# So...Why is it



## MikaTallulah (Jul 19, 2006)

Nature of the beast? They know you love them anyway so why try?


----------



## Megora (Jun 7, 2010)

Just as long as he remembers everything in a couple weeks<:


----------



## hotel4dogs (Sep 29, 2008)

oh that's a very well known fact!! I'm afraid to even do online entries because I suspect Tito goes on the computer when I'm not around and checks to see if I've entered him in anything. So I have to sneak into my closet in the dead of night with the checkbook, and write out the entry, and then hide it in my car until I get a chance to get to the post office with it.


----------



## Titan1 (Jan 19, 2010)

I do it at work... that way he does not see anything.. won't he be surprised tomorrow when we go to the show...rofl!


----------



## Loisiana (Jul 29, 2009)

Dog show rule #1: Never let them see you fill out the entry!
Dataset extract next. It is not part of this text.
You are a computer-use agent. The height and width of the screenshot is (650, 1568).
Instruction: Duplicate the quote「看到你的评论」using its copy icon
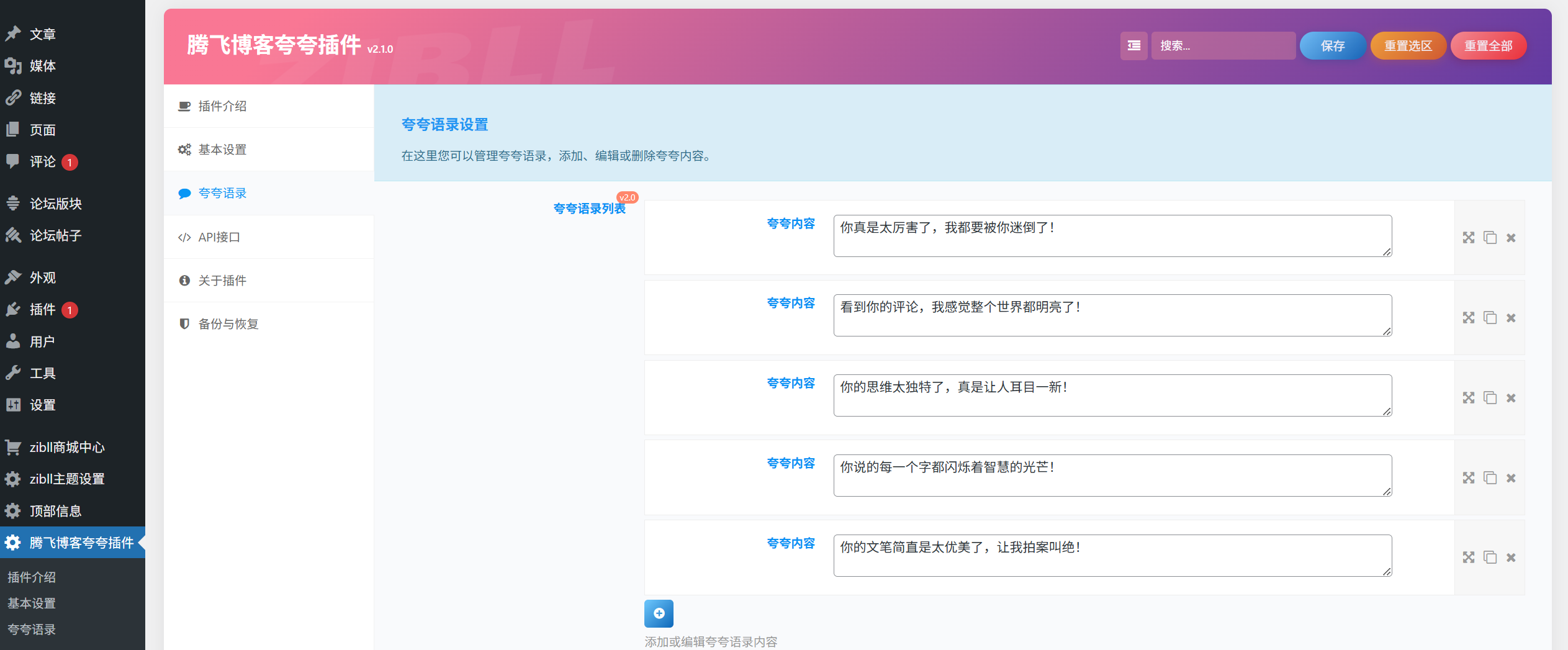coord(1490,317)
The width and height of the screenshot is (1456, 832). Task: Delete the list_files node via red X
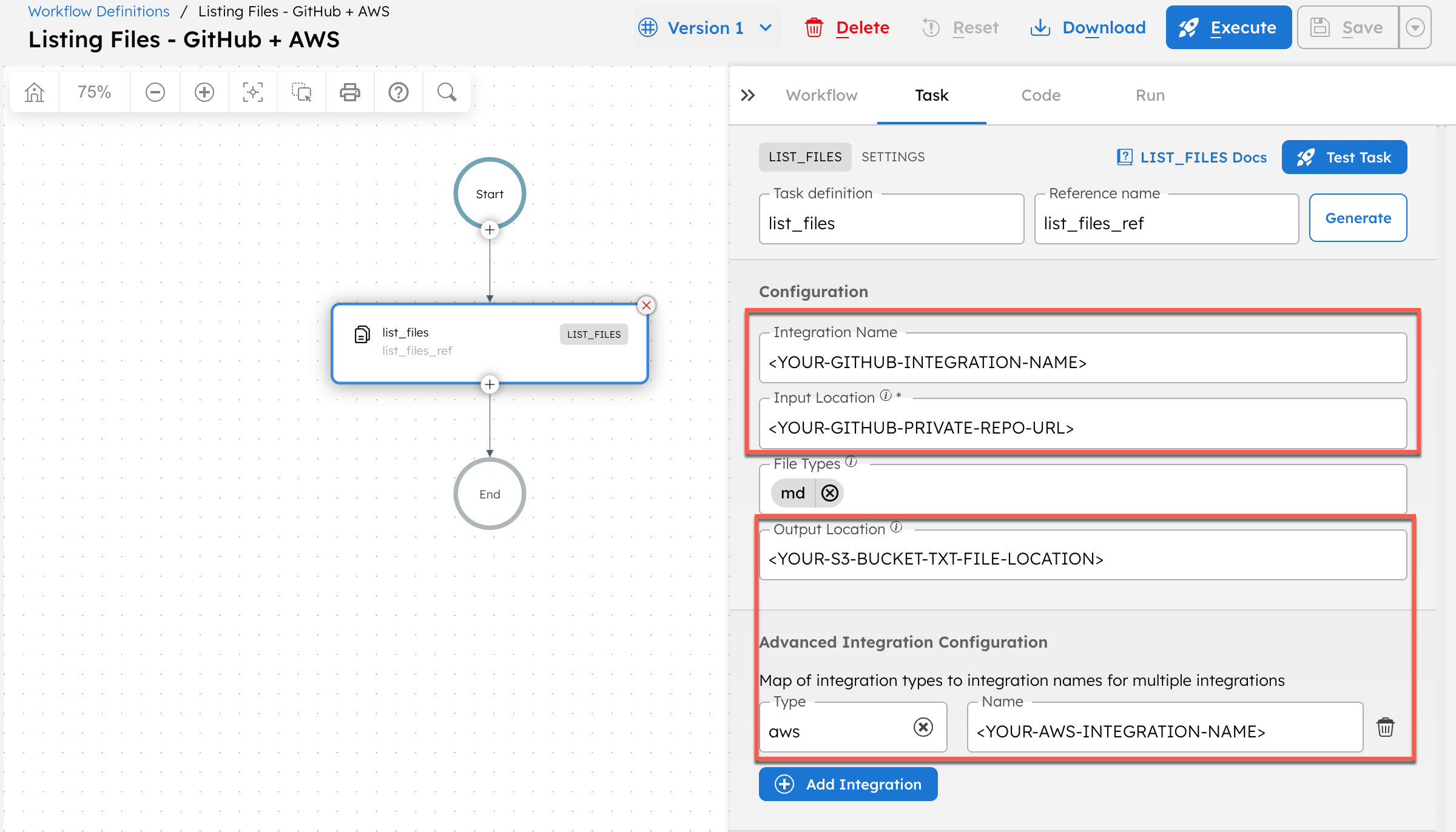(646, 306)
Of course Flip never sees me fill out the entry because he would spend the whole time trying to eat the entry form, the pen, the checkbook, the envelope....you get the picture...


----------



## DNL2448 (Feb 13, 2009)

Off to training today. We'll see if he happens to remember anything.


----------



## Casey and Samson's Mom (Sep 24, 2011)

I do it at work too. We are entered in a big "Hit of Hits" thing in 2 weeks. Today when we set up to heel and I left, he just sat there. Talk about a horrible picture to have in your head!!


----------



## sammydog (Aug 23, 2008)

You told him you were entering!!!! BAD! hehe!
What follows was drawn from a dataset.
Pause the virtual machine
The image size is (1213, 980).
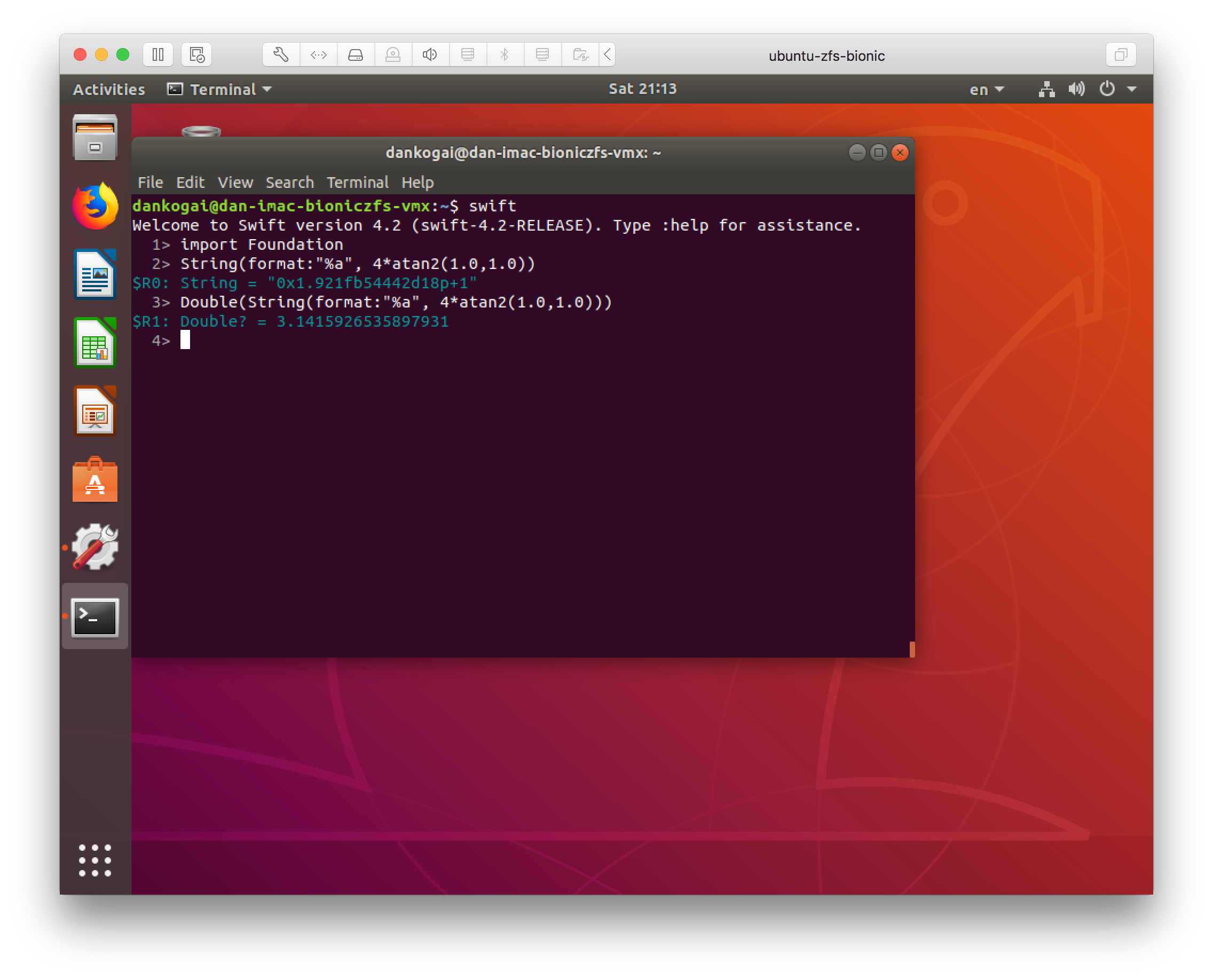[158, 55]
You will both be great, I cannot wait to hear about it!


----------



## Augie's Mom (Sep 28, 2007)

How did he do during training?

Has he recovered from his amnesia?


----------



## DNL2448 (Feb 13, 2009)

Augie's Mom said:


> How did he do during training?
> 
> Has he recovered from his amnesia?


: Hehe, he seemed to get some of his memory back, but still fuzzy on a few things. There's hope he will regain full brain function before the show.


----------